The commencement of the second Palestinian intifada in late 2000 ignited the most extensive outbreak of anti-Semitic violence in France since the Holocaust. The crimes have been perpetrated almost entirely by the beur -- Arab immigrants.
[additional-authors]
December 16, 2004

 

The commencement of the second Palestinian intifada in late 2000 ignited the most extensive outbreak of anti-Semitic violence in France since

the Holocaust. The crimes have been perpetrated almost entirely by the beur — Arab immigrants.

Marseille, France’s second-largest and oldest city, was initially not exempt. Jewish schools were defaced with anti-Semitic graffiti, and swastikas were painted on Jewish homes. On March 31, 2002, Marseille’s Or Aviv Synagogue was reduced to ashes by arsonists.

Yet while in other French cities the violence continues, in Marseille the animus soon fizzled out. This is largely because the city reacted with revulsion to these crimes: Citywide protests against anti-Semitism were immediately organized.

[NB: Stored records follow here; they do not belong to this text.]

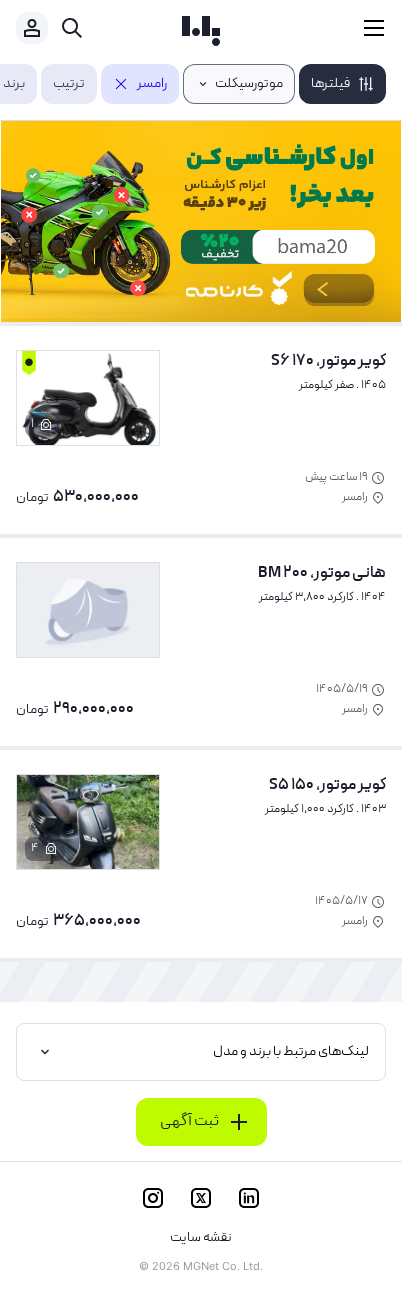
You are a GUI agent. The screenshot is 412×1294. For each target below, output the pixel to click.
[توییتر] (201, 1198)
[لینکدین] (249, 1198)
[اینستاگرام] (153, 1198)
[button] (342, 84)
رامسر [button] (152, 84)
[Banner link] (201, 221)
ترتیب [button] (69, 84)
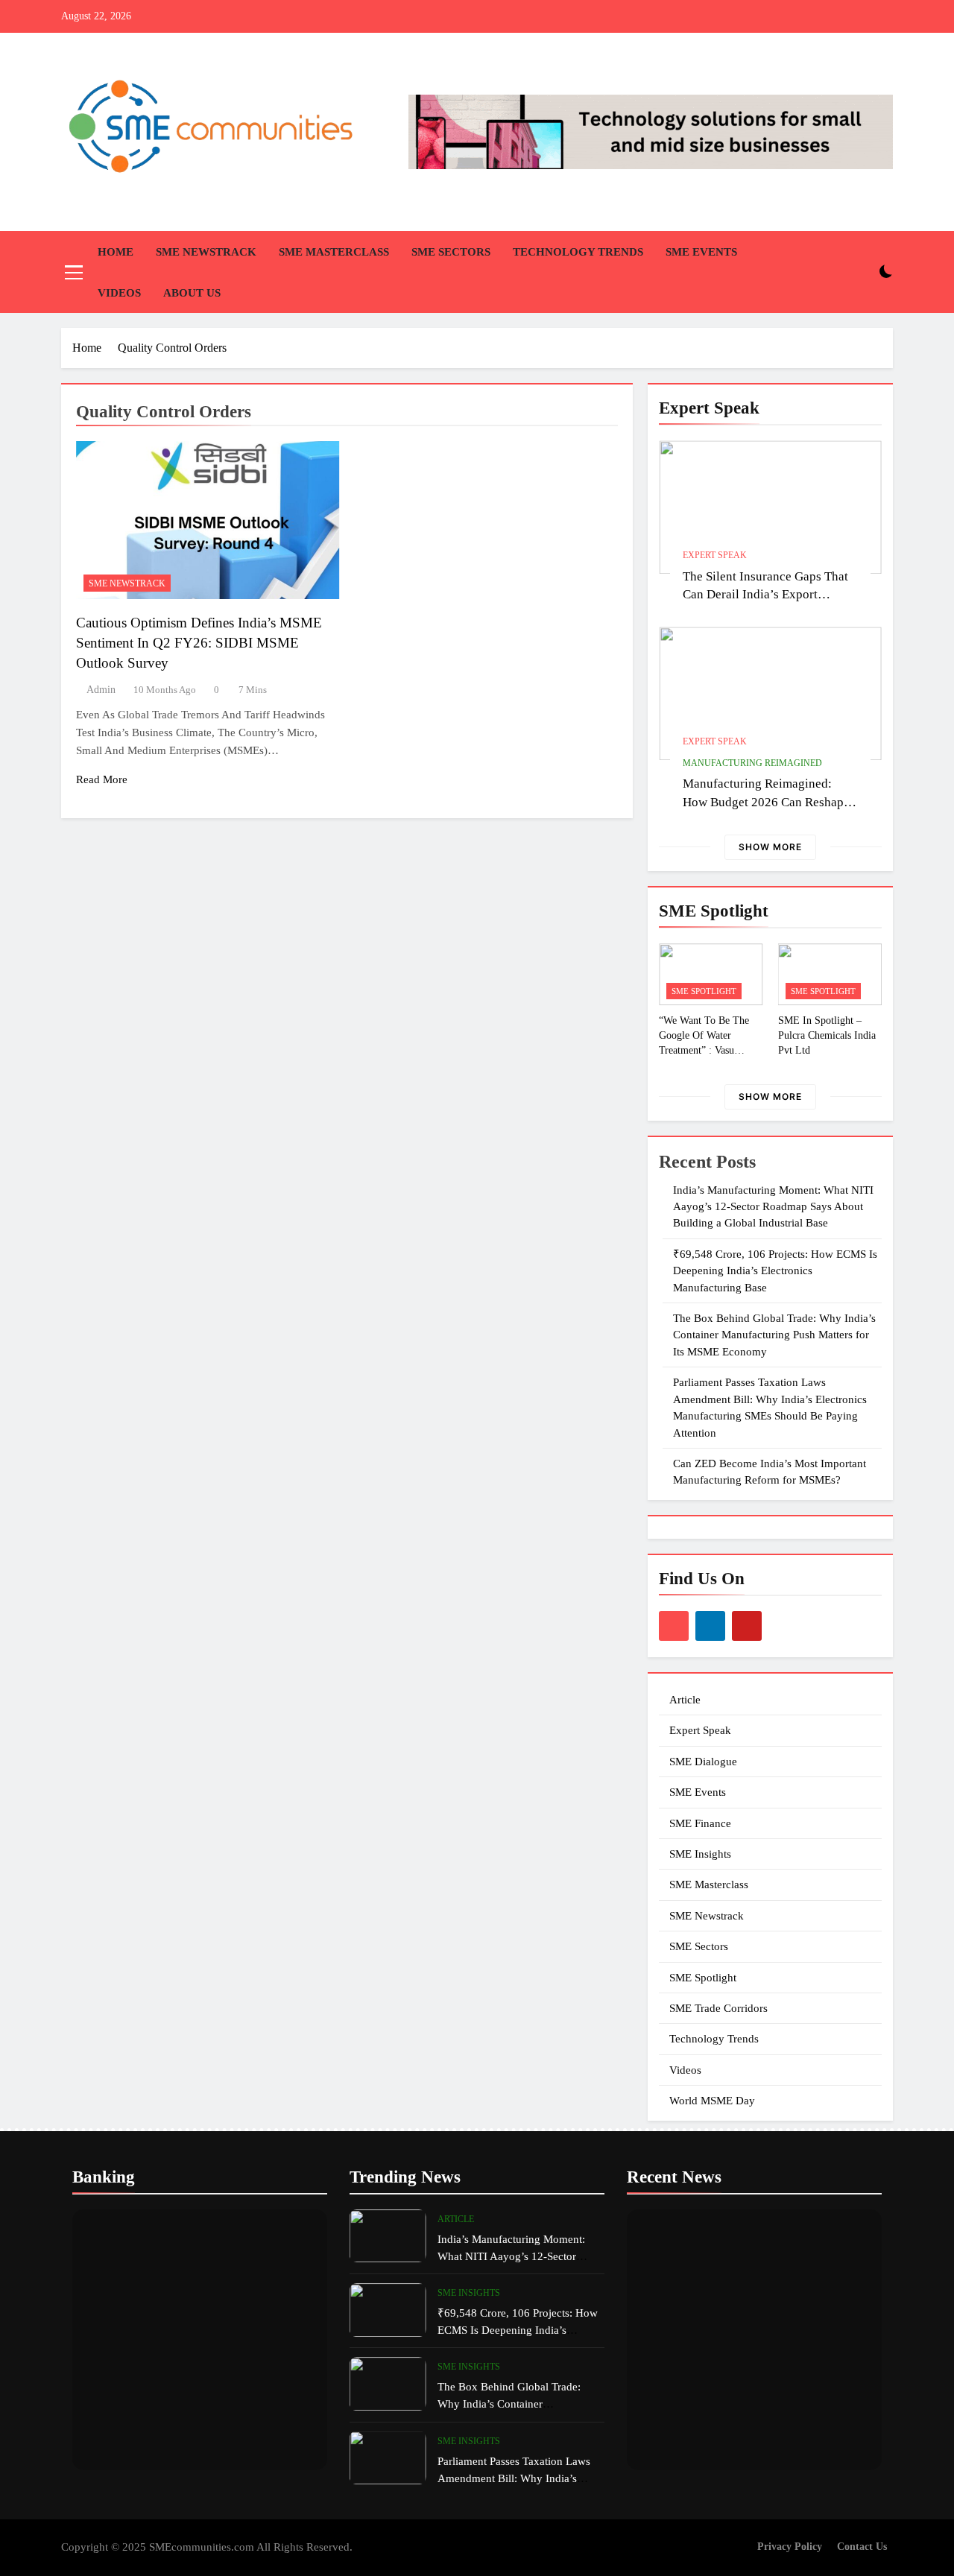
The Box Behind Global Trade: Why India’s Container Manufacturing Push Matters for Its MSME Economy (774, 1335)
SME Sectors (450, 252)
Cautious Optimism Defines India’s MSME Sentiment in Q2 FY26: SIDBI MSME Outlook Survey (199, 643)
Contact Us (862, 2546)
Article (685, 1700)
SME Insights (700, 1854)
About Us (192, 293)
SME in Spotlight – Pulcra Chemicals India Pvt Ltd (827, 1035)
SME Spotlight (704, 991)
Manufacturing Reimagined (752, 763)
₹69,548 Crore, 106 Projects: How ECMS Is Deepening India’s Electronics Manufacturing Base (775, 1271)
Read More (101, 779)
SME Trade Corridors (718, 2008)
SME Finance (700, 1823)
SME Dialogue (703, 1762)
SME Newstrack (206, 252)
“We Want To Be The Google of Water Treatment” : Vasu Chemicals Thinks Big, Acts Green (707, 1050)
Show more (770, 846)
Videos (119, 293)
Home (115, 252)
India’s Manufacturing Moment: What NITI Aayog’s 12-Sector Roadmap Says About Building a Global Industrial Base (773, 1207)
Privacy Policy (789, 2546)
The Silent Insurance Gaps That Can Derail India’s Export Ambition (765, 595)
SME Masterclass (334, 252)
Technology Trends (578, 252)
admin (101, 689)
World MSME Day (712, 2101)
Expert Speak (715, 555)
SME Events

Significantly, Muslims participated in these protests. Islamic leaders were also present for the burial of the synagogue’s charred Torah scrolls and were photographed comforting Jewish religious leaders.

The success of these symbolic actions is particularly impressive when one considers Marseille’s demographics: Fully one-quarter of Marseille’s population is of North African origin, and demographers predict that Marseille will be the first city on the European continent with an Islamic majority. Moreover, its Jewish community is the third largest in Europe.

The most ethnically diverse city in France, then, has paradoxically been the most successful in containing ethnic tension.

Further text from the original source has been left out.